## Action item
Write out the data below exactly as given, without any of its pictures.

(Extracted data entries)
-- Opening Marker --

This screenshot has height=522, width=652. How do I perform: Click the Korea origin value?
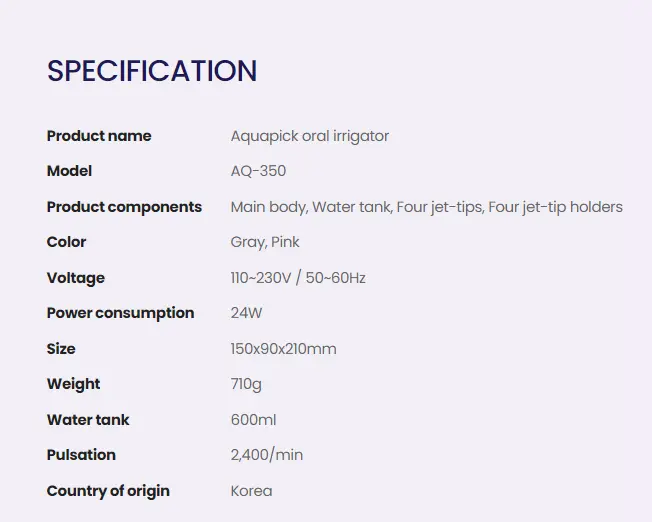(252, 491)
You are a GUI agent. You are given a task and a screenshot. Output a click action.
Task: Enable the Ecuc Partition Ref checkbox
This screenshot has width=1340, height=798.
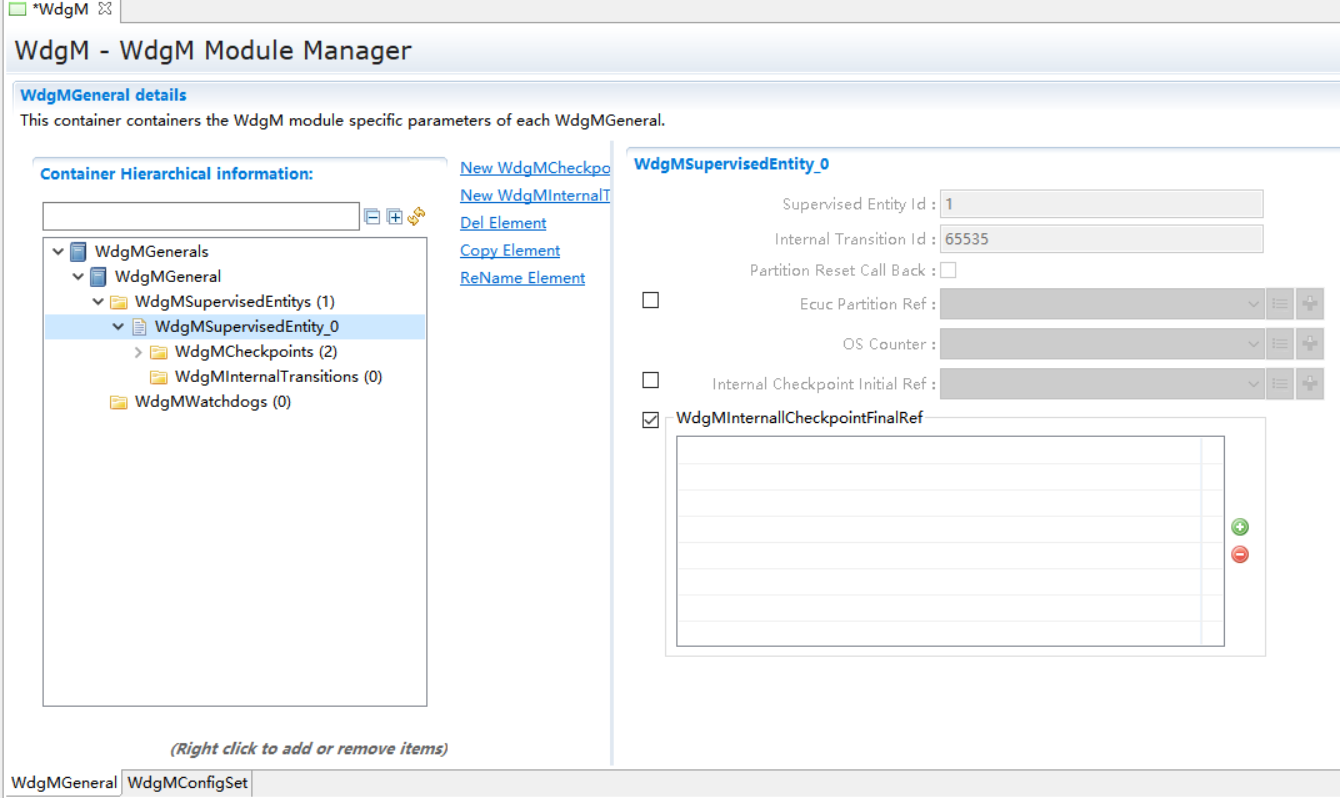coord(651,300)
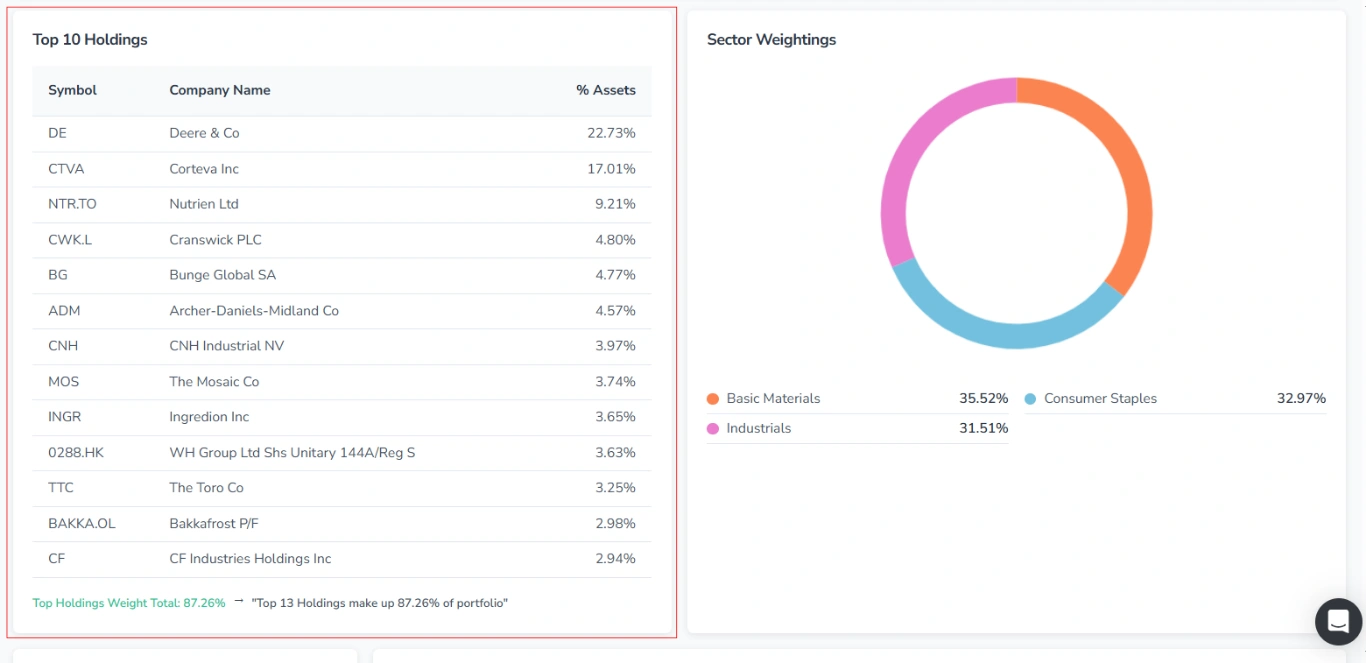Sort by the % Assets column header
This screenshot has height=663, width=1366.
coord(605,90)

-- Closing Marker --

## Result
This screenshot has height=522, width=652. How do I perform: Click the Korea origin value?
(252, 491)
You are a GUI agent. You are given a task and a screenshot. Output a click action.
Task: Enable the Ecuc Partition Ref checkbox
This screenshot has width=1340, height=798.
coord(651,300)
Sort by the % Assets column header
This screenshot has height=663, width=1366.
coord(605,90)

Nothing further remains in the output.